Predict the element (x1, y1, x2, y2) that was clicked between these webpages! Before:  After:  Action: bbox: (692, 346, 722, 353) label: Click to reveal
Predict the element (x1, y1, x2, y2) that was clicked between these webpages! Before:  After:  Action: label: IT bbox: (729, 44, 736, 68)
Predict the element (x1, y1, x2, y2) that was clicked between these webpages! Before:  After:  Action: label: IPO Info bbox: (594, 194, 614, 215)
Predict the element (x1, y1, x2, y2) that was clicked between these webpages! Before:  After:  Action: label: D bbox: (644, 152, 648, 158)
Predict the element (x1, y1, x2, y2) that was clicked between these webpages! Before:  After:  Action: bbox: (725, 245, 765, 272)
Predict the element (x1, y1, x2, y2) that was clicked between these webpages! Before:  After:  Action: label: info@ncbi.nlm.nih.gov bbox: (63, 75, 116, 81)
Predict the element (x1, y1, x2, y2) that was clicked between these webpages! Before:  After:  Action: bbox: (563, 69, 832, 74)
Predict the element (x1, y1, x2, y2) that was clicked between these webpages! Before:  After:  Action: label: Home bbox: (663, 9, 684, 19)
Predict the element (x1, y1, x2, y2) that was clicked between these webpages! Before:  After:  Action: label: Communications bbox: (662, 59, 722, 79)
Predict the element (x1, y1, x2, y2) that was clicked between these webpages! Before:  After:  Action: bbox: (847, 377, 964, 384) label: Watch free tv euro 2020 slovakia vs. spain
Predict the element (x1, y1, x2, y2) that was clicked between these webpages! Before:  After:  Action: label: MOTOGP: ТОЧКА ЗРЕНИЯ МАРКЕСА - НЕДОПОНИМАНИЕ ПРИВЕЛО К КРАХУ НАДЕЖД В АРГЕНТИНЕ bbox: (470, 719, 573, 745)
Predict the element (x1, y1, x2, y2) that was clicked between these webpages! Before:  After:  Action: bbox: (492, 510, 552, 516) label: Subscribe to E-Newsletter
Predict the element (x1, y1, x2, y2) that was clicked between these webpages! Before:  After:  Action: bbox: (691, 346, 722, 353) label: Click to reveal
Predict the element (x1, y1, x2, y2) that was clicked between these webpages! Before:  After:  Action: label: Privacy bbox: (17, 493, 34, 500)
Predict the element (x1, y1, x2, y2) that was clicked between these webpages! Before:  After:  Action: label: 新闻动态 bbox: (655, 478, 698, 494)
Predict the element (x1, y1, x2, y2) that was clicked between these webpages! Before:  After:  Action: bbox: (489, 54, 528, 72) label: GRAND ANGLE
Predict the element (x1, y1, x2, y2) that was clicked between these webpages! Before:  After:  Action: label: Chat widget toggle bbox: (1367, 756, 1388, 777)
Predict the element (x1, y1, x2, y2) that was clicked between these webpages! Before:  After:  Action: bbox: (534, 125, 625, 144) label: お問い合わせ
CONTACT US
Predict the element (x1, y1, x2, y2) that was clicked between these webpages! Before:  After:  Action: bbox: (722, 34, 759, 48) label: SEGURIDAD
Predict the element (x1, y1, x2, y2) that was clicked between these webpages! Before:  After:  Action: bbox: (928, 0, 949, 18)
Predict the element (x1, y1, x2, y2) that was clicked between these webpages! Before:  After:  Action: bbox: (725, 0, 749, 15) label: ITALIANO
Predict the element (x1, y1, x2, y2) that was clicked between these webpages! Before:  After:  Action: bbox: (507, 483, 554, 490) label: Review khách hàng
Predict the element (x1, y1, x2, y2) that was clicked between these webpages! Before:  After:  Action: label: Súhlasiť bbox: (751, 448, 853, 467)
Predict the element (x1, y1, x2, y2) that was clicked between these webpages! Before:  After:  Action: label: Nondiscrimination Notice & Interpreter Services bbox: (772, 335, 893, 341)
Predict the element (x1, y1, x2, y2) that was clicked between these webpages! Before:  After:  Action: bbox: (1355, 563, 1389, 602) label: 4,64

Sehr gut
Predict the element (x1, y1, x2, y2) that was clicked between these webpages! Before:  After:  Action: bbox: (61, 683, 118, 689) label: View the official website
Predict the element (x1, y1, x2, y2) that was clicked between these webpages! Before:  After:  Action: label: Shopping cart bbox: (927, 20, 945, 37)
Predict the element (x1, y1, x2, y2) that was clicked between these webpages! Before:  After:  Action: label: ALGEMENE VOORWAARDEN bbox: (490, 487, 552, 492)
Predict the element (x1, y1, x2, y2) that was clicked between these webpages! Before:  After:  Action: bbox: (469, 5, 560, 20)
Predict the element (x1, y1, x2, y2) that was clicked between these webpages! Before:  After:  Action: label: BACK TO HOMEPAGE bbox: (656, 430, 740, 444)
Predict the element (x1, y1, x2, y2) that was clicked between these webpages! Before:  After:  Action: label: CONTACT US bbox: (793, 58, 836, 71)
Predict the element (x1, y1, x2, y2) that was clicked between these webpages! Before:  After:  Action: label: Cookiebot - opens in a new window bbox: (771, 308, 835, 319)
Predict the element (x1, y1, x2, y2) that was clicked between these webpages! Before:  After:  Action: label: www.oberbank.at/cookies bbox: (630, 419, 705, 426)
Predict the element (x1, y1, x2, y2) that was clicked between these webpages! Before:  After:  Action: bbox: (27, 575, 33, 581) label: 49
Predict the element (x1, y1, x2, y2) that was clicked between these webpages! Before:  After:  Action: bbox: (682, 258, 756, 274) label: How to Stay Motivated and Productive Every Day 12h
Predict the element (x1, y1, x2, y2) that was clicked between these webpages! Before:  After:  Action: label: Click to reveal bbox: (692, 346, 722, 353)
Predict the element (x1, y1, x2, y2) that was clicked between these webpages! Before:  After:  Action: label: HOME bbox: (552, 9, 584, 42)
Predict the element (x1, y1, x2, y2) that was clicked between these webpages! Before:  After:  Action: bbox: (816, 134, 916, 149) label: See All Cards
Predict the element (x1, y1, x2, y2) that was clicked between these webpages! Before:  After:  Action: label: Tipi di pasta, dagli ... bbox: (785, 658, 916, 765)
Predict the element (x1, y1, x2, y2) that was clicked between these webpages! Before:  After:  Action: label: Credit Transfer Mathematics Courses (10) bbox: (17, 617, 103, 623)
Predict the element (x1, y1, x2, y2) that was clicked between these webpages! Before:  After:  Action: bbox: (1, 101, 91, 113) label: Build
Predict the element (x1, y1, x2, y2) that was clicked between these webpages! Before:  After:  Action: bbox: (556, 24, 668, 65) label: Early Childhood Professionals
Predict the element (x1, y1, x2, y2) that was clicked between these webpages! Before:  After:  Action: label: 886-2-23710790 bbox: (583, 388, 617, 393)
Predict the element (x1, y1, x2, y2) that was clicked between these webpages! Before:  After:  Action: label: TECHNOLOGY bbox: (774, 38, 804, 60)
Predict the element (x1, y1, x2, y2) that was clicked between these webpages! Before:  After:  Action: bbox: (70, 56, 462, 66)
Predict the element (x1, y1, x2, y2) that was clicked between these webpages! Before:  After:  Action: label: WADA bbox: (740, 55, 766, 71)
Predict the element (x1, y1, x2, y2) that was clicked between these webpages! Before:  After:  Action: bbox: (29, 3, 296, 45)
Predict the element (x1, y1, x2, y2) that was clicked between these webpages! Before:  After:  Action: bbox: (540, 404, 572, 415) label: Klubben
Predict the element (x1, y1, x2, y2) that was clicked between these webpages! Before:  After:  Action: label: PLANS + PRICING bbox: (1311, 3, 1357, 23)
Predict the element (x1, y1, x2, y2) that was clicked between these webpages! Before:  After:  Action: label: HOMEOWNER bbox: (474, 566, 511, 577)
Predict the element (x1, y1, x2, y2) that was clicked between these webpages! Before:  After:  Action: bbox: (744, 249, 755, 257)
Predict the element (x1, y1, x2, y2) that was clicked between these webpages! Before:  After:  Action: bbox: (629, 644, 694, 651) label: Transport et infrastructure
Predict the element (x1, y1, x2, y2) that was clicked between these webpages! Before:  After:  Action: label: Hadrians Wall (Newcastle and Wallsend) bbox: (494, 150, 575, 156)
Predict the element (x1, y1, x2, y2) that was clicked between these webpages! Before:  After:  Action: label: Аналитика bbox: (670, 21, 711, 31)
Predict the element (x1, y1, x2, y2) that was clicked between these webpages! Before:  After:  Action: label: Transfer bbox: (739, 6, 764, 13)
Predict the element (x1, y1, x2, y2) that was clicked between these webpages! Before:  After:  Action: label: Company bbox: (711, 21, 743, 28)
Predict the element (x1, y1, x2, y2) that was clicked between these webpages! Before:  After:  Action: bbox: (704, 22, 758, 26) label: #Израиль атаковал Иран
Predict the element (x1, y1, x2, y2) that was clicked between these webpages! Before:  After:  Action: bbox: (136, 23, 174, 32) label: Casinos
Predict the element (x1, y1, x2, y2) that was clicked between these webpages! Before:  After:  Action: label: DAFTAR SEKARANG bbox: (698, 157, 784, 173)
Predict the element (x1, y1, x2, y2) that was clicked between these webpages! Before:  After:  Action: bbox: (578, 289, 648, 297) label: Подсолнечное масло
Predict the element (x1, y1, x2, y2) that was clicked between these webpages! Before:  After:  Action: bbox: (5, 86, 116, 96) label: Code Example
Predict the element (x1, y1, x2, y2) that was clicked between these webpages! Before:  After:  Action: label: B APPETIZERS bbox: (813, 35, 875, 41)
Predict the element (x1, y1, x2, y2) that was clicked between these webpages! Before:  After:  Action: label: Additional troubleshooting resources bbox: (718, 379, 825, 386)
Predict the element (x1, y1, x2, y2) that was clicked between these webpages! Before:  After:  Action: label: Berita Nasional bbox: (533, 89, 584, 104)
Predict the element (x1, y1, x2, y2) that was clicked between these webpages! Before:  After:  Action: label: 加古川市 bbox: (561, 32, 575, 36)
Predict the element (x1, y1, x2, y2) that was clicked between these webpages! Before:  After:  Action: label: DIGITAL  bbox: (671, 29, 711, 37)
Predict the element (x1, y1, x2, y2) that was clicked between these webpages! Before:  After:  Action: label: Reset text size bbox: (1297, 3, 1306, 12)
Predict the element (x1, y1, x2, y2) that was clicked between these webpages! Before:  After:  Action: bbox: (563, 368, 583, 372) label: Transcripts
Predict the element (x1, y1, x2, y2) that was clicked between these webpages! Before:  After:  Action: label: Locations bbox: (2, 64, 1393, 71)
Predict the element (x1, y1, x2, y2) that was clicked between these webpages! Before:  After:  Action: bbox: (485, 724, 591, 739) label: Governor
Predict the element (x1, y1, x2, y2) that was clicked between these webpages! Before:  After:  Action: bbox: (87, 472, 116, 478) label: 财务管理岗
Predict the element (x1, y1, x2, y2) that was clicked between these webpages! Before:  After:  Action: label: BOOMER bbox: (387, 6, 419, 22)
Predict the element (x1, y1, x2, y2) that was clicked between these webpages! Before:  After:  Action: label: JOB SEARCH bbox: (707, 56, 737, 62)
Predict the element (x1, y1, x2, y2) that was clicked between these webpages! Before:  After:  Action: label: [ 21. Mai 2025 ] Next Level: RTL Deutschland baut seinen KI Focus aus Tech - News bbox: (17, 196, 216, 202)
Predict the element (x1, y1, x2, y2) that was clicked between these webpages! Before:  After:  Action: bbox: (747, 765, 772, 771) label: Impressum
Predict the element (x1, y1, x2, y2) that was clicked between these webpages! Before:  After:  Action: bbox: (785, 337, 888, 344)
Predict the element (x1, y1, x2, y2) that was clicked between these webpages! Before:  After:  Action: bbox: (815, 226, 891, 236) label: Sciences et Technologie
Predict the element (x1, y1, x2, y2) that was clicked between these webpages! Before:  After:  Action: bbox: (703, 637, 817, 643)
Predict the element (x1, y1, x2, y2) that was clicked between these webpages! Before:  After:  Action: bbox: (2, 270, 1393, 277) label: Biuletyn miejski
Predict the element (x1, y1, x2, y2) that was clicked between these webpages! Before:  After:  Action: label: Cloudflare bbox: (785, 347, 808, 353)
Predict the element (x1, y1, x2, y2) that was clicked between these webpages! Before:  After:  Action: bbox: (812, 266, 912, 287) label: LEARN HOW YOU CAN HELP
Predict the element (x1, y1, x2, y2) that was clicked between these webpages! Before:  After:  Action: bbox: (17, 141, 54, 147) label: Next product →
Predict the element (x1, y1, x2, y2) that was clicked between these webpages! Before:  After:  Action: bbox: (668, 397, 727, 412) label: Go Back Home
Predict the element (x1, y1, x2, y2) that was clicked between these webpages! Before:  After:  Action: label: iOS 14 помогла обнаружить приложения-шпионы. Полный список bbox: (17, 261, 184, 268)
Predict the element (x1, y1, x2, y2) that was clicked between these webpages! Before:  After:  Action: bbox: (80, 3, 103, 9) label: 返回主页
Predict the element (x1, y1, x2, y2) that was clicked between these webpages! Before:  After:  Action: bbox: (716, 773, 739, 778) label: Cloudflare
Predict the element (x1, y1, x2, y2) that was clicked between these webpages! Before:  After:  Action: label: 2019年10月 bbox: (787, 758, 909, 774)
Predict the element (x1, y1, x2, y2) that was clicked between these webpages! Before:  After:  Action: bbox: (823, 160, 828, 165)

§ §

_What to do:_ Please print the entries above word for word, starting with the first one and stopping after the line that contains "9, 684, 19)".

_Reply to the exercise:_
Predict the element (x1, y1, x2, y2) that was clicked between these webpages! Before:  After:  Action: bbox: (692, 346, 722, 353) label: Click to reveal
Predict the element (x1, y1, x2, y2) that was clicked between these webpages! Before:  After:  Action: label: IT bbox: (729, 44, 736, 68)
Predict the element (x1, y1, x2, y2) that was clicked between these webpages! Before:  After:  Action: label: IPO Info bbox: (594, 194, 614, 215)
Predict the element (x1, y1, x2, y2) that was clicked between these webpages! Before:  After:  Action: label: D bbox: (644, 152, 648, 158)
Predict the element (x1, y1, x2, y2) that was clicked between these webpages! Before:  After:  Action: bbox: (725, 245, 765, 272)
Predict the element (x1, y1, x2, y2) that was clicked between these webpages! Before:  After:  Action: label: info@ncbi.nlm.nih.gov bbox: (63, 75, 116, 81)
Predict the element (x1, y1, x2, y2) that was clicked between these webpages! Before:  After:  Action: bbox: (563, 69, 832, 74)
Predict the element (x1, y1, x2, y2) that was clicked between these webpages! Before:  After:  Action: label: Home bbox: (663, 9, 684, 19)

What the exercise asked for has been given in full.